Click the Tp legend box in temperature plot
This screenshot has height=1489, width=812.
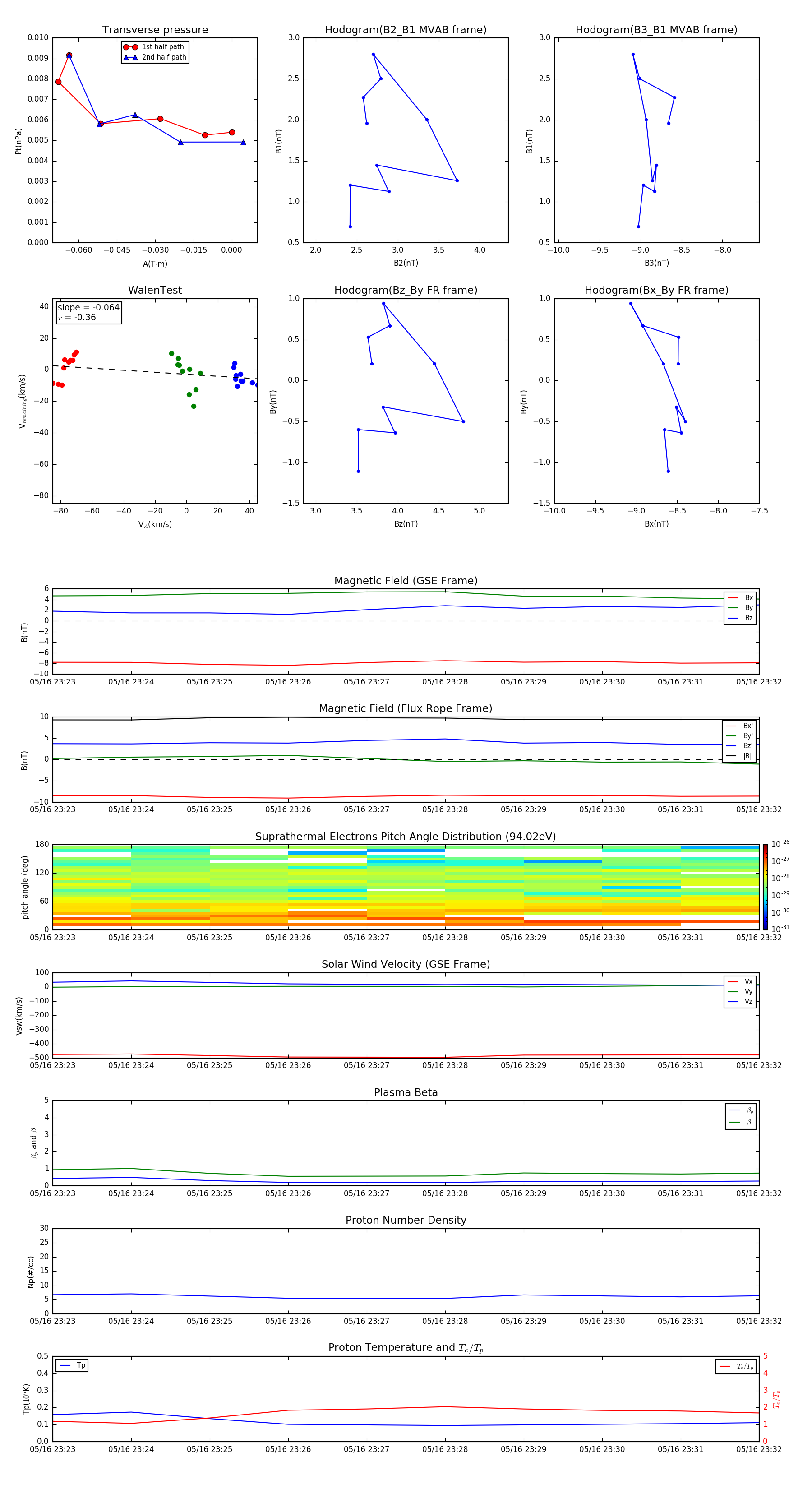pos(72,1365)
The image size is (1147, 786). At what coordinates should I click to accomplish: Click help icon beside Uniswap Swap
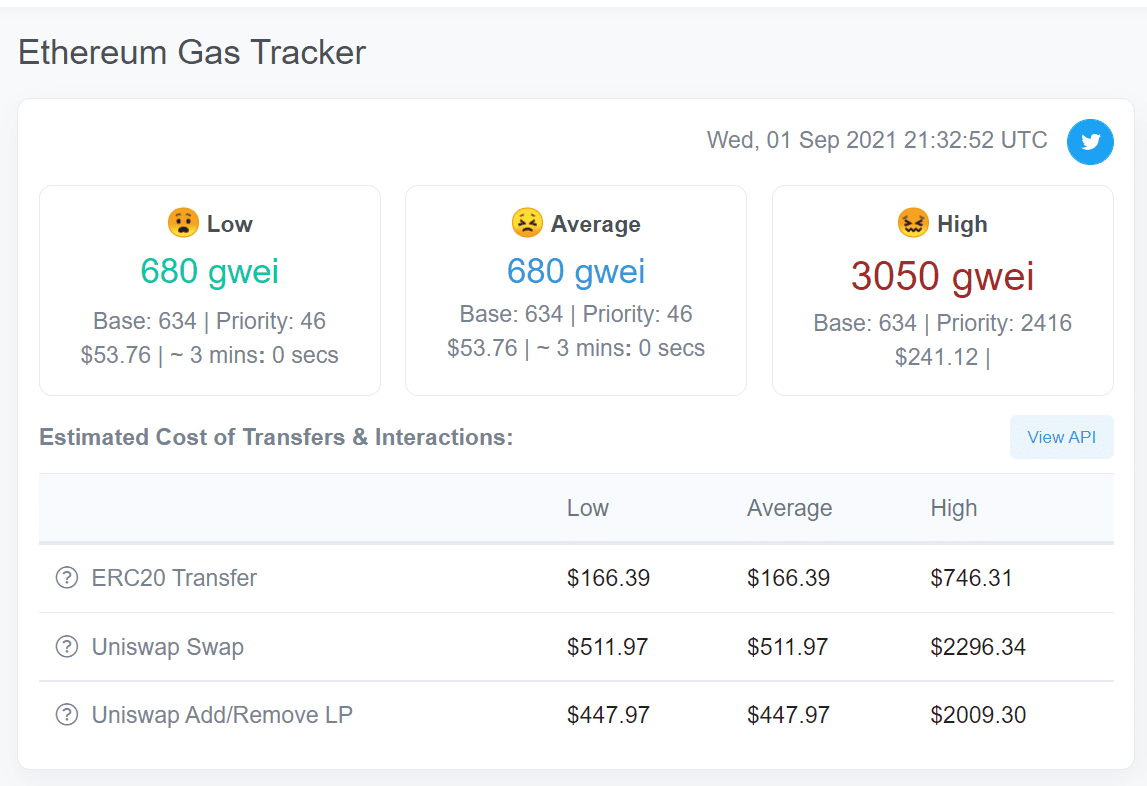click(x=67, y=647)
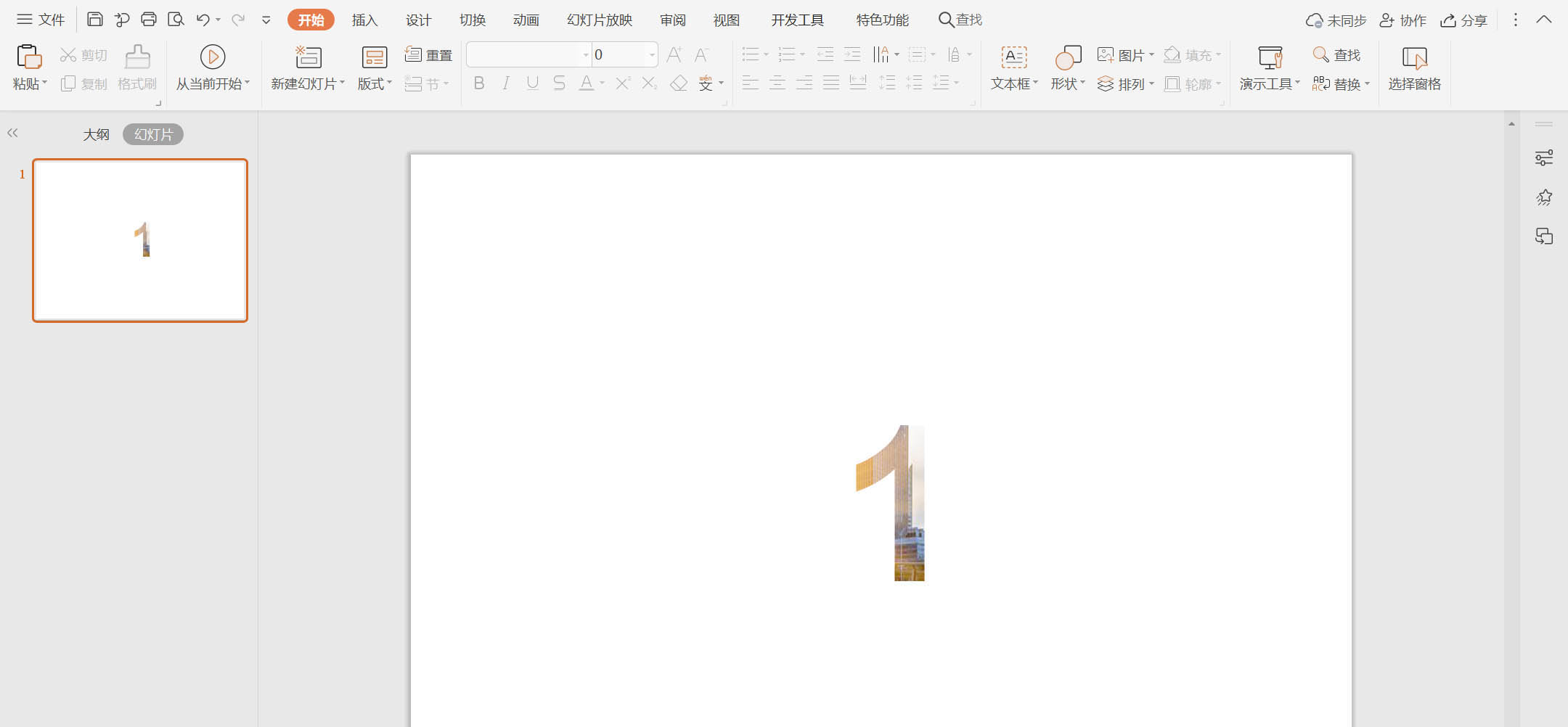Insert a text box using 文本框 icon
The height and width of the screenshot is (727, 1568).
[1013, 57]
-.-.-
### [Given request]
Lay out every line of the items above as a Markdown table with the columns Row and Text, numbering each line and leaving out blank lines and pictures.

### [The solution]
| Row | Text |
|---|---|
| 1 | Click the Tp legend box in temperature plot |
| 2 | This screenshot has height=1489, width=812. |
| 3 | pos(72,1365) |
| 4 | The image size is (1147, 786). At what coordinates should I click to accomplish: Click help icon beside Uniswap Swap |
| 5 | click(x=67, y=647) |
| 6 | Insert a text box using 文本框 icon |
| 7 | The height and width of the screenshot is (727, 1568). |
| 8 | [1013, 57] |